If she won't even let you clip one nail, you can do a more elaborate desensitization training. You might start by touching her paw or holding her paw and giving her a treat. Call that lesson one. Do it once a day and work on it as long as you need to until she's okay with having her paw held even for a few seconds. Give her a treat, scritches, and praise afterwards.

Lesson two is bring the clippers and set them down next to her so she can see them and smell them. Then hold her paw. Release. Give her a treat. You're not doing anything with the clippers yet except letting her see and smell them. Build up familiarity. Take a week or three weeks or however long it takes for you to be able to hold her paw long enough to clip a nail (but you're not going to yet) in the presence the clippers. Make sure you're giving her a treat after you release her paw so she's associating good things with this routine.

EDIT: I would start at lesson two so that she doesn't expect a treat every time you touch her paws. Instead, she should associate the clippers with a treat.

• Stored rows:
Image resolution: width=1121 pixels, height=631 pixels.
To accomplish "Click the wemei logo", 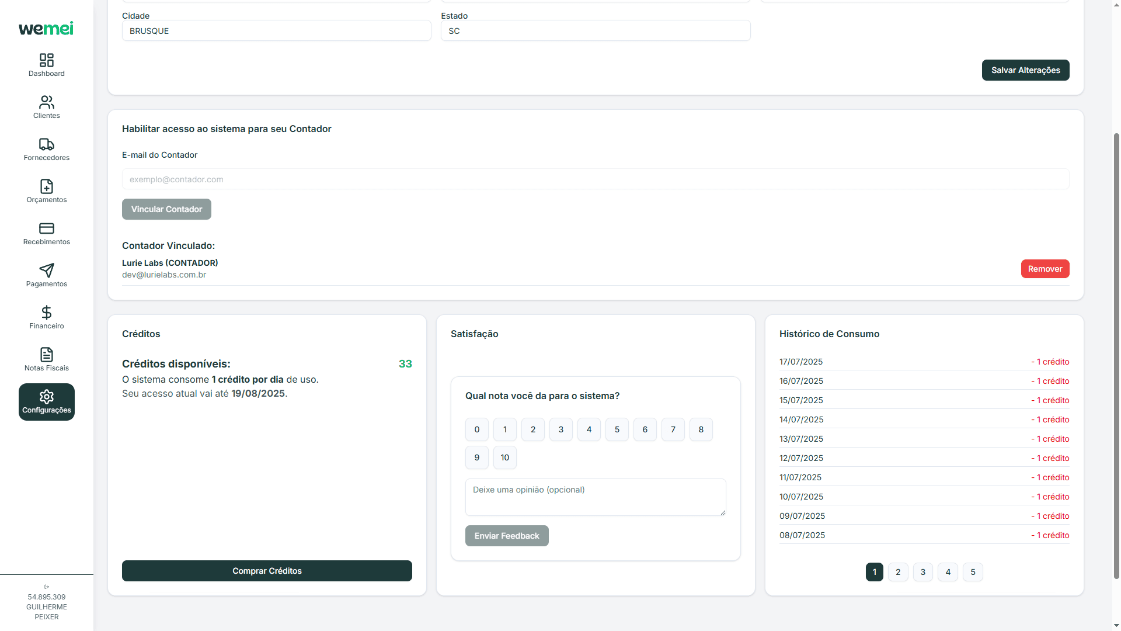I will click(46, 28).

--

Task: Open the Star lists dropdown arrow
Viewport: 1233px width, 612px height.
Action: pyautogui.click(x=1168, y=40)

* * *

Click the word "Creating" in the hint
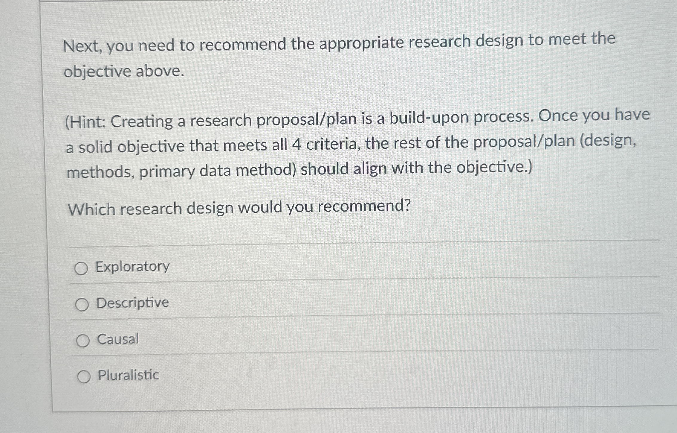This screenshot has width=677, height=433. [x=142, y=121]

• What this exercise asks:
1/ According to the EDIT at the end of the nail-clipping training text, which lesson would the writer start at?
2/ Copy the part of the nail-clipping training text starting at "EDIT: I would" and ending at "with a treat.".
3/ Carry on the nail-clipping training text from the point where it stops.

• Task answers:
1/ Lesson two.

2/
EDIT: I would start at lesson two so that she doesn't expect a treat every time you touch her paws. Instead, she should associate the clippers with a treat.

3/
Once she has this lesson down, the next lesson would be to get her used to the sound of the nail clippers. Bring the clippers. Let her see and smell them. Hold her paw. Clip a phantom nail a few inches away from her paw just so she hears the sound but also sees that she's clearly not in any kind of danger. Release her paw. Give her a treat. Scritch her head. Tell her she's a good girl. Work this lesson until it's old hat for her.

Finally, when she's ready for the next lesson, you should be able to let her see and smell the clippers, hold her paw, clip one nail. Release the paw and give her a treat, a scritch, praise, and love. Keep working this routine and maybe she'll let you clip two nails at a time.

You have her whole life to build up her comfort level with this. Don't rush through the individual lessons too quickly. Every now and then, for no good reason, jackpot her. Instead of one treat, give her five. Jackpots should be rare and unpredictable (e.g. once a month and not on any kind of schedule.) Like gambling, she will work harder at this routine if she believes there is a jackpot waiting for her--even and especially if she doesn't know when it's coming.

Make sure she has both sisal (rope-bound legs of a cat tree) and cardboard scratchers available as well.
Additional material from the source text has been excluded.